# Linux-Dateiformate



## Junky90 (16. Februar 2011)

Hey Leute !
Ich muss heute eine Präsentation über die verschiedenen Dateiformate von Linux erstellen. Leider habe ich mich mit diesem Thema noch nie beschäftigt. Ich wäre sehr dankbar wenn ihr mir helfen könntet. Postet einfach eine Liste welche Dateiformate es unter Linux gibt. Wenn möglich könntet ihr auch eine Erklärung dazu schreiben.

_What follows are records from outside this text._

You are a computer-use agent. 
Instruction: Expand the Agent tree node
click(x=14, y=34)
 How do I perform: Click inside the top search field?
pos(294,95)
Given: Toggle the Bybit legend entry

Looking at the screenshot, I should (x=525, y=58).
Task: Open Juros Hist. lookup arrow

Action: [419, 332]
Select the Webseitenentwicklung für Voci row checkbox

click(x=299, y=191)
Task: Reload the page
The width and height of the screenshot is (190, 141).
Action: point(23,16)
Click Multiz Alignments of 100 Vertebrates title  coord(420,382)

Vielen Dank schon mal im voraus !


----------



## bingo88 (16. Februar 2011)

Was meinst denn du mit "Dateiformaten"?
Das einzige, was sich wirklich unterscheidet sind eigentlich nur Programme (bspw. ELF). Die anderen Daten (Bilder, Text, Video, etc.) nutzen dieselben Formate wie unter Windows.


----------



## Junky90 (16. Februar 2011)

Hmm also mein Chef meinte nur Linux-Dateiformate. Vllt meint er ja auch die Dateisysteme.


----------



## Junky90 (16. Februar 2011)

Ok hat sich nun in Dateisysteme geändert.


----------



## Bauer87 (16. Februar 2011)

Ext, Reiser und Swap sind die gebräuchlichsten Dateisysteme unter Linux. (Womit sie allerdings keine Linux-Dateisysteme sind, sie sind ja nicht auf ein OS beschränkt.) Das Thema ist aber da noch lange nicht am Ende, weil es noch dutzende andere gibt.


----------



## Junky90 (16. Februar 2011)

Könnte mir vielleicht einer die Copy-on-Write Funktion erklären ?


----------



## Bauer87 (16. Februar 2011)

Änderungen an Dateien überschreiben die alten Versionen nicht, stattdessen wird eine Kopie der Datei angelegt. Dadurch kann man das Dateisystem sehr einfach auf einen früheren Zustand zurücksetzen. (Funktioniert quasi wie ein Backup, was ständig und ohne Aufwand nebenher erstellt wird.) Bei Linux gibt es das in btrfs, das aber noch wenig in Benutzung (weil sehr neu) ist. Außerdem unterstützt ZFS COW schon länger. ZFS wird allerdings von Linux nicht direkt unterstützt, sondern nur, wenn man nen Treiber nachinstalliert. (Das hat rechtliche Gründe, ZFS darf aufgrund seiner Lizenz nicht in den Linux-Kernel aufgenommen werden.) Unter Solaris und *BSD ist es allerdings recht verbreitet, wenn ich es richtig einschätze.


----------



## Junky90 (17. Februar 2011)

Vielen Dank !


----------